Now take a look at that prioritized list, ask yourself what level of effort is needed in each area. Are there a few areas that you can quickly stop the bleeding? Is the situation severe enough you need to stop all work till actions implemented? Is it only that key work areas require corrective measures so work can continue in other areas? For example, if scope is “out of control” then it might be a simple change to allow no scope changes without change request, impact assessment and review board to have appropriate checks in place before having team effort diverted to that work. This should at least firm up the current scope and limit the detours caused by ever changing scope of work. Pick those areas, and put task force in place to implement quick actions to turn situation around. This will build evidence and belief in stakeholders and the team that change is happening and will be effective.
The next step is to go back to the list and review remaining items for most critical biggest impact items. Do you have people issues? Project planning issues? Technology gaps? Change management dilemma? Do you need to pursue a new sponsor? There are so many potential causes that it takes some honest critical assessment to get to the heart of the matter. Take the time to talk to team members and really get to the bottom of where issues lie as your recovery plan will be far more effective. As the project manager after you have completed this effort you are on the road to avoiding project failure. Take the time at this stage to prepare communication, be transparent to all on the team and stakeholders on findings and plan to develop action plans.
The next stage is to develop your project recovery plan and sell it to the team, stakeholders, customers, suppliers etc that may be part of project. Begin your planning and communication with a healthy dose of reality. If something should have worked based on X assumption and it wasn’t, don’t continue to assume it will and determine a viable alternative. The recovery plan itself will vary widely based on the size, scope and type of project you are working on. Basic elements are issue statement, root cause, impact, resources required, short term actions, long term actions, date fix will be in place, who the accountable person will be. If there are multiple options, than lay those out without playing the blame game so decision can be made. This will take strong communication and salesmanship to convince all parties that this project will be successful and ensure strong support needed. At this point, you may be communicating with a frustrated team, angry customers, internal political battles, competing agendas amongst other issues so be deliberate in crafting your message.

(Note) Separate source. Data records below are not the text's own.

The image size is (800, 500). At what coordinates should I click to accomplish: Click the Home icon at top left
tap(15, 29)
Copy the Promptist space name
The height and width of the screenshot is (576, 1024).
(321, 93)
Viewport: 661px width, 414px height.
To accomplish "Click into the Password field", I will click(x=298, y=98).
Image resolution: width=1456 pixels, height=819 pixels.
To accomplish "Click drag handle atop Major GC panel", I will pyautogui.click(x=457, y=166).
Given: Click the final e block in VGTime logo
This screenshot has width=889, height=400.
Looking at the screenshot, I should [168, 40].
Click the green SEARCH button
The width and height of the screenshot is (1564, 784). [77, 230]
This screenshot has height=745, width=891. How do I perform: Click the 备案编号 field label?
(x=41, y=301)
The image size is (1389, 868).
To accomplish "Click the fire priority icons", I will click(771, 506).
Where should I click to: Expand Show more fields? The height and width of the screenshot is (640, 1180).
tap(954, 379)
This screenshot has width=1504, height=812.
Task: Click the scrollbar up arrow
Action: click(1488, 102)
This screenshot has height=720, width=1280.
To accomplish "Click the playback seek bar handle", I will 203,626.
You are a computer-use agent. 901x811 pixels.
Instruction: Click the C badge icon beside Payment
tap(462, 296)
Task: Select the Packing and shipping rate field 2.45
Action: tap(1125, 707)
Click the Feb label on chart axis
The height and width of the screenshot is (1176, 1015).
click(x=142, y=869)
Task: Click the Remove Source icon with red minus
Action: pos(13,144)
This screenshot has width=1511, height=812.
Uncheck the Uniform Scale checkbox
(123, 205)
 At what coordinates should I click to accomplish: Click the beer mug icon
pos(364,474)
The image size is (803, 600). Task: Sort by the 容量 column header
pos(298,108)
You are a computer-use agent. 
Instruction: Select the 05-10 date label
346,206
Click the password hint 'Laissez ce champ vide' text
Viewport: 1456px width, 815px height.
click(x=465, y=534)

Once you have review the plan and gained agreement with support to move forward on implementation. Start fresh with scope, schedule, planning to calibrate they are the best path forward. Than you really need to focus on motivating the team, building confidence that team will triumph and track and report on the plans. Keep careful tabs on the progress to continue to respond and plan for any new potential risks. Your actions should be quick and decisive to ensure that there is highly effective progress. It is up to you to work the plan, keep communication real timely and relevant to all stakeholders.